Maury County (/ˈmʌri/ MURR-ee) is a county located in the U.S. state of Tennessee, in the Middle Tennessee region. As of the 2020 census, the population was 100,974. Its county seat is Columbia. Maury County is part of the Nashville metropolitan area.

==History==
The county was formed in 1807 from Williamson County and Native American lands. Maury County was named in honor of Abram Maury Sr., a member of the Tennessee state senate from Williamson County (who was the father of Major Abram Poindexter Maury of Williamson County, later a congressman; and an uncle of Commodore Matthew Fontaine Maury).

The rich soil of Maury County led to a thriving agricultural sector, starting in the 19th century. The county was part of a 41-county region that became known and legally defined as Middle Tennessee. In the antebellum era, planters in Maury County relied on the labor of enslaved African Americans to raise and process cotton, tobacco, and livestock (especially dairy cattle). Racial violence was less than in some areas, but the county had five documented lynchings in the period from 1877 to 1950, of which three took place in the early 20th century.

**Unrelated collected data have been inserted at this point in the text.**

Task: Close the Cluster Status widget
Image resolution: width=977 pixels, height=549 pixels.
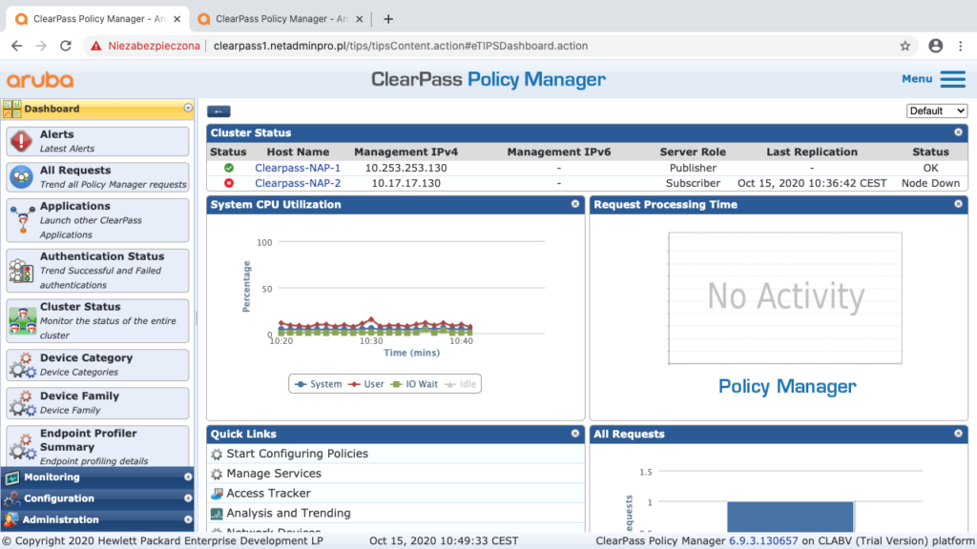Action: coord(958,132)
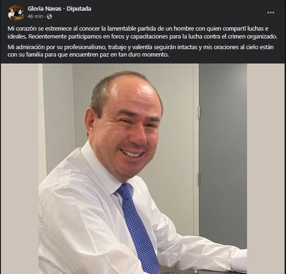The image size is (286, 274).
Task: Open the post via the 46 min timestamp
Action: pyautogui.click(x=35, y=16)
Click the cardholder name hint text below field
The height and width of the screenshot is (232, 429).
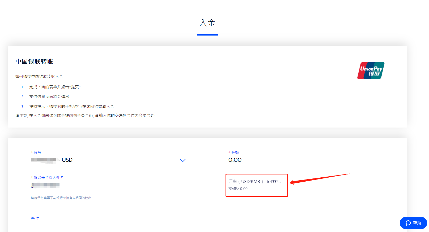[61, 198]
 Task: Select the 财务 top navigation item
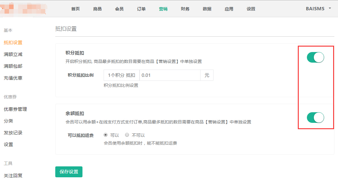(x=185, y=9)
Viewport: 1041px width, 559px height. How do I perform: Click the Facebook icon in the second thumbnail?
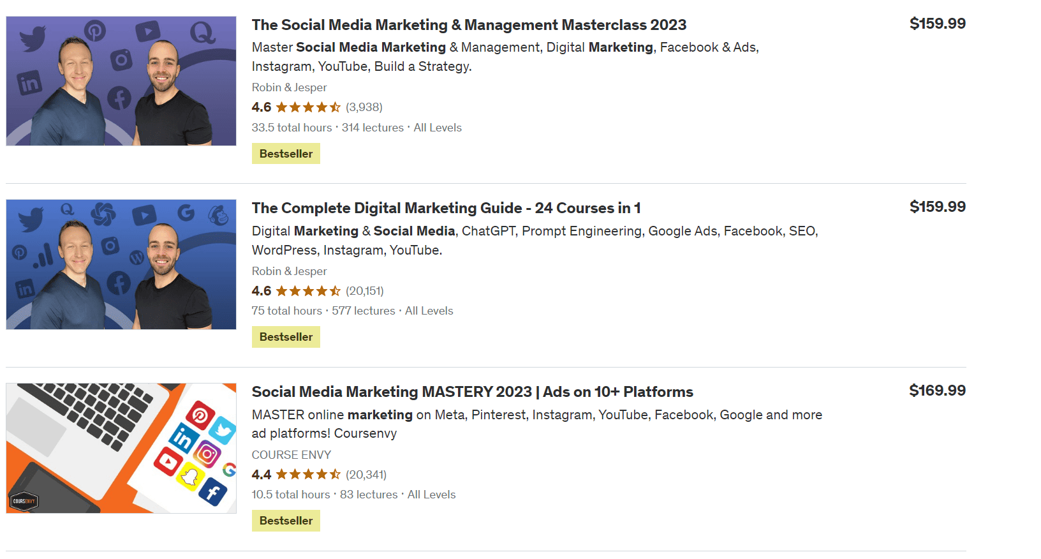tap(119, 282)
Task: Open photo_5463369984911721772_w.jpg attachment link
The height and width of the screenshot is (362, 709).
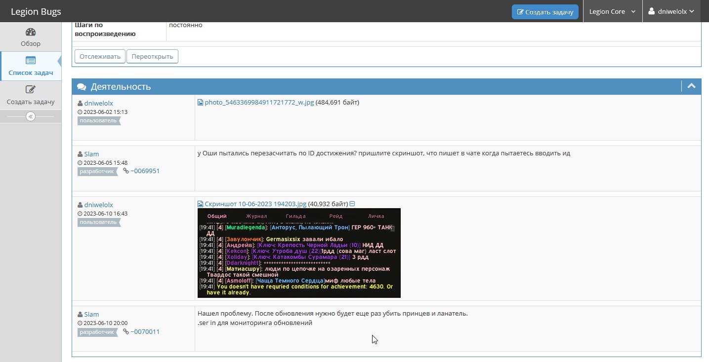Action: tap(259, 103)
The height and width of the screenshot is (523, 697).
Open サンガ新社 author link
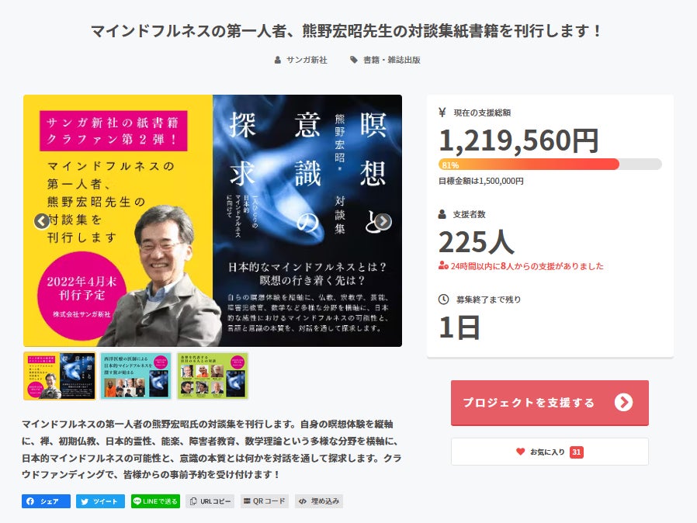301,60
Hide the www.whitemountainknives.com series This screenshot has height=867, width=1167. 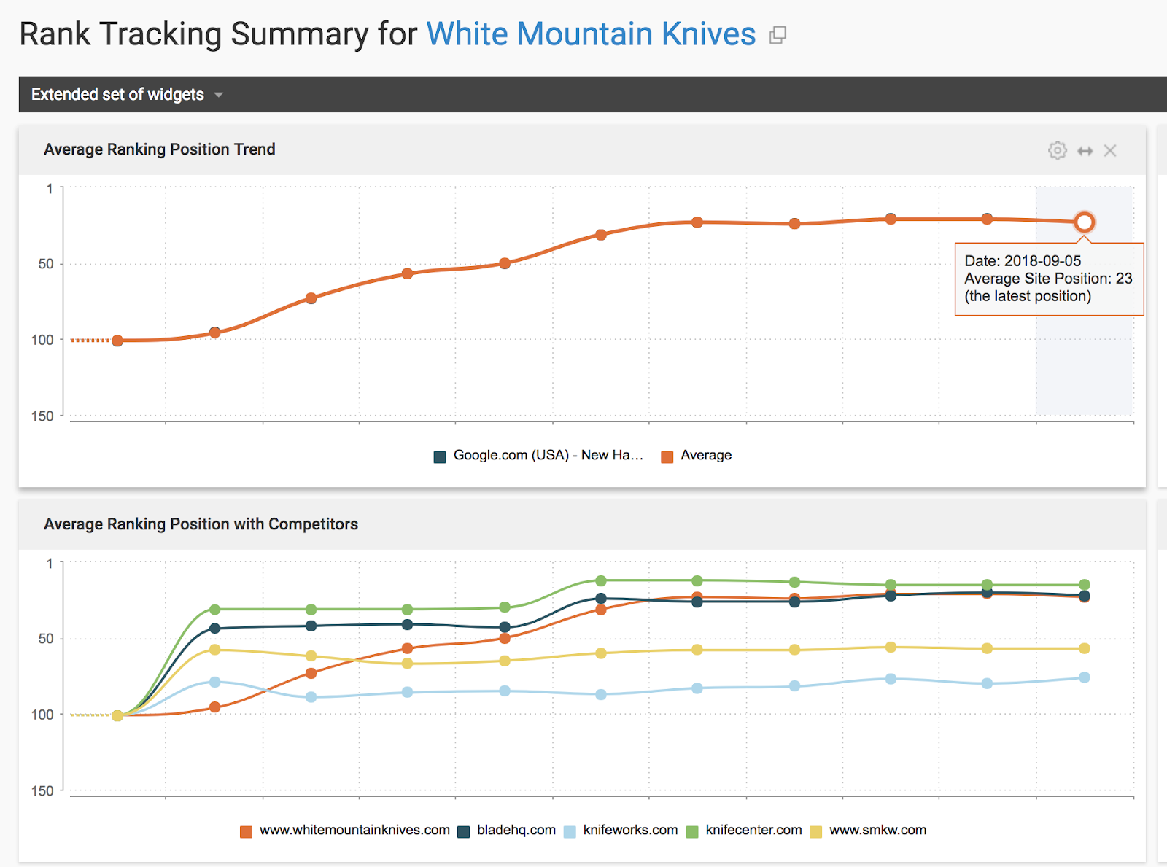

With the mechanization of agriculture, particularly from the 1930s, the need for farm labor in the county was reduced. Also, many African Americans moved to northern and midwestern industrial cities in the 20th century to escape Jim Crow conditions and for employment opportunities, particularly during the Great Migration. This movement out of the county continued after World War II. Other changes have led to increased population since the late 20th century, and the county has led the state in beef cattle production.

===Columbia race riot of 1946===
On the night of February 26–27, 1946, a disturbance known as the "Columbia Race Riot" took place in Columbia, the county seat. The national press called it the first "major racial confrontation" after the Second World War. It marked a new spirit of resistance by African-American veterans and others following their participation in World War II, which they believed had earned them their full rights as citizens, despite Jim Crow laws.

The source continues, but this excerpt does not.